Material for this exercise:
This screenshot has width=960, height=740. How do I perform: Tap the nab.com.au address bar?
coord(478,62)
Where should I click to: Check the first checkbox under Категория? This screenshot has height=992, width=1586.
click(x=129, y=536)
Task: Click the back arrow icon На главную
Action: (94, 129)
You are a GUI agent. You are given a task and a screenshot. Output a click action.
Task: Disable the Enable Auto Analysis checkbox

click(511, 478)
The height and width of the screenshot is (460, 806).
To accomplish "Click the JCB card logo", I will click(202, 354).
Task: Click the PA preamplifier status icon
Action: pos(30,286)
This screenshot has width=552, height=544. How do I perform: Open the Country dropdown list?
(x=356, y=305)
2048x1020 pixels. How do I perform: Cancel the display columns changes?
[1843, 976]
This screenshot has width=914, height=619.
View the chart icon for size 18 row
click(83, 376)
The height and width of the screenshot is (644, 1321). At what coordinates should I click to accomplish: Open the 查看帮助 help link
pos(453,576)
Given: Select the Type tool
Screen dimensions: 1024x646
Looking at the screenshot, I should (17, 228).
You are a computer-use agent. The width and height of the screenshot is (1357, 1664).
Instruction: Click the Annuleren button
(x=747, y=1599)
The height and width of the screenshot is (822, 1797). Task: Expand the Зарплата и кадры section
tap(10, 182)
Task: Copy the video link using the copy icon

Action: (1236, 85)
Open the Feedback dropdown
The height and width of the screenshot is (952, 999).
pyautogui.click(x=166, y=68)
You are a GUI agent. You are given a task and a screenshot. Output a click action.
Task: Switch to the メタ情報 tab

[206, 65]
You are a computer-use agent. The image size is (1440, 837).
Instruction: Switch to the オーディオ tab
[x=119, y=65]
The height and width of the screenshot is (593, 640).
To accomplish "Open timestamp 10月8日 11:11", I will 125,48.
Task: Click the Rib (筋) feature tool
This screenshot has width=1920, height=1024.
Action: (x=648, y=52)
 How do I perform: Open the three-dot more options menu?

Required work: Format every line above as a Markdown table with the columns Row and Line, numbering each row and leaving out the blank lines.

Exercise response:
| Row | Line |
|---|---|
| 1 | This screenshot has width=960, height=740. How do I perform: Tap the nab.com.au address bar? |
| 2 | coord(478,62) |
| 3 | Where should I click to: Check the first checkbox under Категория? This screenshot has height=992, width=1586. |
| 4 | click(x=129, y=536) |
| 5 | Task: Click the back arrow icon На главную |
| 6 | Action: (94, 129) |
| 7 | You are a GUI agent. You are given a task and a screenshot. Output a click action. |
| 8 | Task: Disable the Enable Auto Analysis checkbox |
| 9 | click(511, 478) |
| 10 | The height and width of the screenshot is (460, 806). |
| 11 | To accomplish "Click the JCB card logo", I will click(202, 354). |
| 12 | Task: Click the PA preamplifier status icon |
| 13 | Action: pos(30,286) |
| 14 | This screenshot has width=552, height=544. How do I perform: Open the Country dropdown list? |
| 15 | (x=356, y=305) |
| 16 | 2048x1020 pixels. How do I perform: Cancel the display columns changes? |
| 17 | [1843, 976] |
| 18 | This screenshot has width=914, height=619. |
| 19 | View the chart icon for size 18 row |
| 20 | click(83, 376) |
| 21 | The height and width of the screenshot is (644, 1321). At what coordinates should I click to accomplish: Open the 查看帮助 help link |
| 22 | pos(453,576) |
| 23 | Given: Select the Type tool |
| 24 | Screen dimensions: 1024x646 |
| 25 | Looking at the screenshot, I should (17, 228). |
| 26 | You are a computer-use agent. The width and height of the screenshot is (1357, 1664). |
| 27 | Instruction: Click the Annuleren button |
| 28 | (x=747, y=1599) |
| 29 | The height and width of the screenshot is (822, 1797). Task: Expand the Зарплата и кадры section |
| 30 | tap(10, 182) |
| 31 | Task: Copy the video link using the copy icon |
| 32 | Action: (1236, 85) |
| 33 | Open the Feedback dropdown |
| 34 | The height and width of the screenshot is (952, 999). |
| 35 | pyautogui.click(x=166, y=68) |
| 36 | You are a GUI agent. You are given a task and a screenshot. Output a click action. |
| 37 | Task: Switch to the メタ情報 tab |
| 38 | [206, 65] |
| 39 | You are a computer-use agent. The image size is (1440, 837). |
| 40 | Instruction: Switch to the オーディオ tab |
| 41 | [x=119, y=65] |
| 42 | The height and width of the screenshot is (593, 640). |
| 43 | To accomplish "Open timestamp 10月8日 11:11", I will 125,48. |
| 44 | Task: Click the Rib (筋) feature tool |
| 45 | This screenshot has width=1920, height=1024. |
| 46 | Action: (x=648, y=52) |
| 47 |  How do I perform: Open the three-dot more options menu? |